Lampung Selatan, 15 Oktober 2025 – Seorang pasien Puskesmas Rajabasa, Kabupaten Lampung Selatan, mengaku menerima obat yang telah kedaluwarsa. Kejadian ini menimbulkan kekhawatiran masyarakat terkait pengawasan distribusi dan penyimpanan obat di fasilitas pelayanan kesehatan milik pemerintah.
Menurut informasi yang dihimpun, pasien tersebut mendapatkan obat dari petugas puskesmas usai menjalani pemeriksaan pada tanggal 11 Oktober 2025. Namun, setelah tiba di rumah, pasien menyadari tanggal kedaluwarsa yang tertera pada kemasan obat sudah lewat beberapa bulan.
“Waktu saya lihat, ternyata masa berlakunya sudah habis sejak Juni 2025. ” ujar pasien yang enggan disebutkan namanya.
Menanggapi hal tersebut, Kepala Puskesmas Rajabasa mengakui kesalahan mereka kepada awak media,14/10.
Sementara itu, Dinas Kesehatan (Dinkes) Kabupaten Lampung Selatan belum memberikan keterangan resmi. Namun, sejumlah pihak mendesak Dinkes untuk bertanggung jawab dan segera melakukan evaluasi menyeluruh terhadap mekanisme distribusi obat di seluruh puskesmas di wilayahnya.

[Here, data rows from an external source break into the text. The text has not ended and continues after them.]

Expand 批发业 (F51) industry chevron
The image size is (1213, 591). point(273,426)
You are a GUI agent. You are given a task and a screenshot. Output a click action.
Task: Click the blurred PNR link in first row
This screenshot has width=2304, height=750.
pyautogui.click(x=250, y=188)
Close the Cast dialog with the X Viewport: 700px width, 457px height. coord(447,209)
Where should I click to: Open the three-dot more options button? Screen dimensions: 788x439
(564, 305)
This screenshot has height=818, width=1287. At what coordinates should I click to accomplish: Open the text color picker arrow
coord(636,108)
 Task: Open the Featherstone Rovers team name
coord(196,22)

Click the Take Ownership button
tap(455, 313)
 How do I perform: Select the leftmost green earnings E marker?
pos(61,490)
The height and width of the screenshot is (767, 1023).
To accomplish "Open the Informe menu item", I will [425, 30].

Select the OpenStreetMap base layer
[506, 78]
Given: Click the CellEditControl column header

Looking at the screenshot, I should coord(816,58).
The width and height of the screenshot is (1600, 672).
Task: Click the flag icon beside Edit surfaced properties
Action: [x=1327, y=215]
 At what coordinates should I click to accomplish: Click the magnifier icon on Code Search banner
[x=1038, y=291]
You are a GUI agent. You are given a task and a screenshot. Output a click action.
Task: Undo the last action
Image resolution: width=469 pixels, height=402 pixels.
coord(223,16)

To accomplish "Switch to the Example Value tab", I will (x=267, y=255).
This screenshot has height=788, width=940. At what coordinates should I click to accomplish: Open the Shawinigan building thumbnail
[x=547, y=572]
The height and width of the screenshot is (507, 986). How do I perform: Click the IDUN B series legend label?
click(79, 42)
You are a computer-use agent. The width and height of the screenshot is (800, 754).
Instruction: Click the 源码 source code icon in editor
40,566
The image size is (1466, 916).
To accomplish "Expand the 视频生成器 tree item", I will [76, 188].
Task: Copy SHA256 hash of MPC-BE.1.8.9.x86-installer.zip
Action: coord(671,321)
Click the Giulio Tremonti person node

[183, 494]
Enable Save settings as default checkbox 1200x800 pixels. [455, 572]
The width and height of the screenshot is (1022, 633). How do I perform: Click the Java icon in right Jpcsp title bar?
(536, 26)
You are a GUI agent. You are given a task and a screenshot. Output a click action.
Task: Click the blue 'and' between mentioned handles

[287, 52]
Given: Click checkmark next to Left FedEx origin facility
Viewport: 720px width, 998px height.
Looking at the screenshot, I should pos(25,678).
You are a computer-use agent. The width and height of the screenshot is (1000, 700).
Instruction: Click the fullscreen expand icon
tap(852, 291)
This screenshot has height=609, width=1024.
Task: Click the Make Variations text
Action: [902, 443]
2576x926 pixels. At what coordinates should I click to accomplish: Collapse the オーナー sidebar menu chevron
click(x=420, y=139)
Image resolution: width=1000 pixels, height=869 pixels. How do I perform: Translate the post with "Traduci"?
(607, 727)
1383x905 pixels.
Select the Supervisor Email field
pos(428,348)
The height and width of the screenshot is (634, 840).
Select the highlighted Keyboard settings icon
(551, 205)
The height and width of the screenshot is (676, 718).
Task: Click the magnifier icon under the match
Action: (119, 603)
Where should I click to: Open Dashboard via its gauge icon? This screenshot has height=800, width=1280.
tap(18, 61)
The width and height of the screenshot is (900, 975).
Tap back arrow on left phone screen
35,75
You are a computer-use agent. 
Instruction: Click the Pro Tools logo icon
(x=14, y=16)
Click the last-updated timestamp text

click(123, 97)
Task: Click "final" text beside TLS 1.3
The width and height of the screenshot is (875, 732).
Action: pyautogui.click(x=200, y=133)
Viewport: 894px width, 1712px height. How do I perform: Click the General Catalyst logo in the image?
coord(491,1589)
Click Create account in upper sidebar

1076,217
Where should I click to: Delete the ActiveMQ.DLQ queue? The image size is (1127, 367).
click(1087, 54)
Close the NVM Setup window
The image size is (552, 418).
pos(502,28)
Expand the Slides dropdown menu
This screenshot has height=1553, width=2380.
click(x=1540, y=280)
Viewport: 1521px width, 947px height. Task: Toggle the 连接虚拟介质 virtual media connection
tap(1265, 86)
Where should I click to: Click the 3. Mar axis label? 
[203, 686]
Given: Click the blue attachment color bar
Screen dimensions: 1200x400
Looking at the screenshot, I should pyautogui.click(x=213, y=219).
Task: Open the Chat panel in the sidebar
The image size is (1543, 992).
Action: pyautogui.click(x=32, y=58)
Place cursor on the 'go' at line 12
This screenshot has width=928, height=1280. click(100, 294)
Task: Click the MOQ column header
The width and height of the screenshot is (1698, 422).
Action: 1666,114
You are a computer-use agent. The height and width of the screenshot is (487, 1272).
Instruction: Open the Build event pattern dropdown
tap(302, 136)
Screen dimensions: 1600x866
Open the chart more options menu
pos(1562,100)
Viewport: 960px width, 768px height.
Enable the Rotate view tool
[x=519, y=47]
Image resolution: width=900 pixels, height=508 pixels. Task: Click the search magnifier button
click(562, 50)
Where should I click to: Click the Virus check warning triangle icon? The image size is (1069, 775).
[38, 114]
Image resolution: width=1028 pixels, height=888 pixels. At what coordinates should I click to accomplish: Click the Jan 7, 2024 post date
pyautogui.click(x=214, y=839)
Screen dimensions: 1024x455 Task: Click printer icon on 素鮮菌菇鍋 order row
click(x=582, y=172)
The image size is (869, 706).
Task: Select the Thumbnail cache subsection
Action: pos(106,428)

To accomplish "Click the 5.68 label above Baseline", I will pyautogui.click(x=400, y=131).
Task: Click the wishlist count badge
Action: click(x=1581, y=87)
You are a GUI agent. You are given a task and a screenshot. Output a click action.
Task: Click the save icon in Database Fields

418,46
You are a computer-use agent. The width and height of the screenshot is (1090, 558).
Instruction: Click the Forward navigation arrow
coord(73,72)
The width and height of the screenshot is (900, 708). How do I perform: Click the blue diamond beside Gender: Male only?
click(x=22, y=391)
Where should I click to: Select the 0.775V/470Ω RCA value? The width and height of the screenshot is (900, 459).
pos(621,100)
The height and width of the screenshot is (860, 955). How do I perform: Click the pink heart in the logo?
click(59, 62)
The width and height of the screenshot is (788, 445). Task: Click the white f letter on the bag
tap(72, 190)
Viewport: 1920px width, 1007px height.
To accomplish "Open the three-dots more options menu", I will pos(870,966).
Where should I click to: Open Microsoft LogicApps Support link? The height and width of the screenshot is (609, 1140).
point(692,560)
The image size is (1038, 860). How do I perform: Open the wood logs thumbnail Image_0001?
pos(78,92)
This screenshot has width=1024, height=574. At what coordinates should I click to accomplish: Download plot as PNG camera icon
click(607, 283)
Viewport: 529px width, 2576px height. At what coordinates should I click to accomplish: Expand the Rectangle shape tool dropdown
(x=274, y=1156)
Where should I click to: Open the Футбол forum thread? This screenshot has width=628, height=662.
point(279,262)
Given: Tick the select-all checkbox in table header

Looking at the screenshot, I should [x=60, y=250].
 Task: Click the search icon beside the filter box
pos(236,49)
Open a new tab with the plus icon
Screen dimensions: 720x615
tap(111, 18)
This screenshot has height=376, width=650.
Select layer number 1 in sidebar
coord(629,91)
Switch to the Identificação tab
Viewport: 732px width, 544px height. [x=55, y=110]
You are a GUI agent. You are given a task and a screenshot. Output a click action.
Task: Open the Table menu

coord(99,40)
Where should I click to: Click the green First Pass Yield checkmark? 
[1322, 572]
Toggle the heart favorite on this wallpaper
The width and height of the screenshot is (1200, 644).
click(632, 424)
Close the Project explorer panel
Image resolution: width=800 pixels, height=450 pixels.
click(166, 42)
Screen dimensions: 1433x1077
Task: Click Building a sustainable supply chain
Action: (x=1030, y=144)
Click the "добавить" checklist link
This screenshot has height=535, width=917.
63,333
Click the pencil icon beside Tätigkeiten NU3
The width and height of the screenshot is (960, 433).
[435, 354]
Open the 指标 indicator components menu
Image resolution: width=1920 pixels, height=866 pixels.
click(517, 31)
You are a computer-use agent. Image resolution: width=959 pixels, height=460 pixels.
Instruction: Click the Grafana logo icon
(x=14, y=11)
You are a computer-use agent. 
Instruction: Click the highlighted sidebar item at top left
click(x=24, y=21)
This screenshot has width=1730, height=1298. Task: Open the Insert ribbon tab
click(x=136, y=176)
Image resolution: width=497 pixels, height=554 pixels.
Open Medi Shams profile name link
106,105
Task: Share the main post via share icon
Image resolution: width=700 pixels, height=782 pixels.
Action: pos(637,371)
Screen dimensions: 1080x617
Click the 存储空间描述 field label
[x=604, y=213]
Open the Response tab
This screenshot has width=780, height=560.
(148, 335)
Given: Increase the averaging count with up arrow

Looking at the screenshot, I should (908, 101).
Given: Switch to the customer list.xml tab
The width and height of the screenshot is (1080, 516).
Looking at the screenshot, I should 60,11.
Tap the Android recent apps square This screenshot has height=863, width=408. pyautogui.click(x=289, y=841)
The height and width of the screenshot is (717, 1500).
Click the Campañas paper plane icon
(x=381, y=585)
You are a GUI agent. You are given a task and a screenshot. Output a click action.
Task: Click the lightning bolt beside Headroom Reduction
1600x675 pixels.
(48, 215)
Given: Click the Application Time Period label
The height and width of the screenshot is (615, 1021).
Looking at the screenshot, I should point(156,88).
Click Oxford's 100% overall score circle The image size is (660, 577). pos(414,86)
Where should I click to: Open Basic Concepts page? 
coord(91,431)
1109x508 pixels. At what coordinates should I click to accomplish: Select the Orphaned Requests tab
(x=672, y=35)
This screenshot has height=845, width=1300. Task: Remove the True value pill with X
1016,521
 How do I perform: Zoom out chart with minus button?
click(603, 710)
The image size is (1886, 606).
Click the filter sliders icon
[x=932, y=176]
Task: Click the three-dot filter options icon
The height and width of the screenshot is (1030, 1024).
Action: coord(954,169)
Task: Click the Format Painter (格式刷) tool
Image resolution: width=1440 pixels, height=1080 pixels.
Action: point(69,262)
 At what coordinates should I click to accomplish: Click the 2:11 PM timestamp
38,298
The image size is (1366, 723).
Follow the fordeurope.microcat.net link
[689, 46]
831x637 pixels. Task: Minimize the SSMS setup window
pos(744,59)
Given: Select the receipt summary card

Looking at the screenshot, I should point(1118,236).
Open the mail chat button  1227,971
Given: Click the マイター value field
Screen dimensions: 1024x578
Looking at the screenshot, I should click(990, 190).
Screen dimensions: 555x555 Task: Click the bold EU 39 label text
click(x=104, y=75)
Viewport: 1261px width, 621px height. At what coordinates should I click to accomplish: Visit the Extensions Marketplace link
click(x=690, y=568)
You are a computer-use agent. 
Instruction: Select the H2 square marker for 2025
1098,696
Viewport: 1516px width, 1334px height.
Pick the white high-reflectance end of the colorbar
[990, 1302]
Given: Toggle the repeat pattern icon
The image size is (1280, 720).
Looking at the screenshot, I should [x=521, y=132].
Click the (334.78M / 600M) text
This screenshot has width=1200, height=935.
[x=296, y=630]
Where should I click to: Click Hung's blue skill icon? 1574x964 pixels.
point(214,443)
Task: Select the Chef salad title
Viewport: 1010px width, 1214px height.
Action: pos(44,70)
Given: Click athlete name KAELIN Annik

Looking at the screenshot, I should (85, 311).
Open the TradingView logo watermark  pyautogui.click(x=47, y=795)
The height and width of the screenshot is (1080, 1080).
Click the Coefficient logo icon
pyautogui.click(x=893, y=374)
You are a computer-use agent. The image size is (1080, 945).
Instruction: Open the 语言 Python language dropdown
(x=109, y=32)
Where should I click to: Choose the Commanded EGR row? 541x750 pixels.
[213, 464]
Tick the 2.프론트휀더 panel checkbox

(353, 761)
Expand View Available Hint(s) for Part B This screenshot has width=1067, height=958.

Aktivis kesehatan masyarakat menilai, kasus ini mencerminkan lemahnya pengawasan dari dinas terkait. “Ini bukan sekadar kesalahan teknis. Jika obat kedaluwarsa masih bisa sampai ke tangan pasien, berarti sistem pengawasan stok dan logistik obat perlu ditinjau ulang,” kata salah satu pengamat kesehatan dari Universitas Lampung.
Masyarakat berharap pemerintah daerah segera mengambil langkah tegas agar kejadian serupa tidak terulang, mengingat penggunaan obat kedaluwarsa dapat berisiko terhadap kesehatan pasien.